WORK TO BE COMPLETED:
Scan the records below for the word "Stunde". Copy each line where it appears.

EXTRACTED RECORDS:
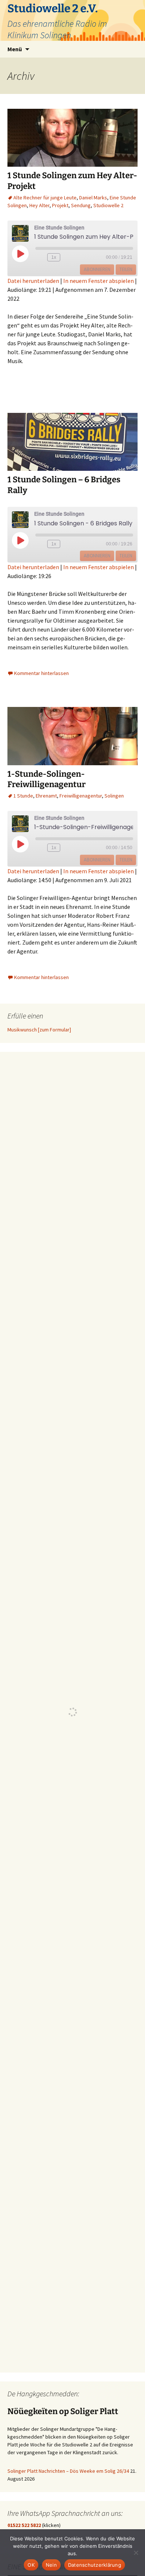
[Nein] (135, 2552)
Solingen (114, 795)
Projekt (60, 205)
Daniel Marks (93, 197)
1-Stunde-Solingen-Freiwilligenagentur (46, 779)
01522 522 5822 (24, 2525)
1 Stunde (23, 795)
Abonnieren (97, 269)
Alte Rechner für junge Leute (45, 197)
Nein (51, 2565)
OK (31, 2565)
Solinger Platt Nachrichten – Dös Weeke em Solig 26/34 (68, 2471)
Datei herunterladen (33, 280)
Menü (14, 49)
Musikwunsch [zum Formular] (39, 1029)
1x (53, 257)
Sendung (81, 205)
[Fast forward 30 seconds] (72, 257)
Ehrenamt (46, 795)
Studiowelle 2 (108, 205)
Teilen (125, 269)
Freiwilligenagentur (80, 795)
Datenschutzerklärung (94, 2565)
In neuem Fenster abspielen (98, 280)
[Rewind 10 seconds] (39, 257)
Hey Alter (39, 205)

ANSWER SECTION:
1-Stunde-Solingen-Freiwilligenagentur (46, 779)
1 Stunde (23, 795)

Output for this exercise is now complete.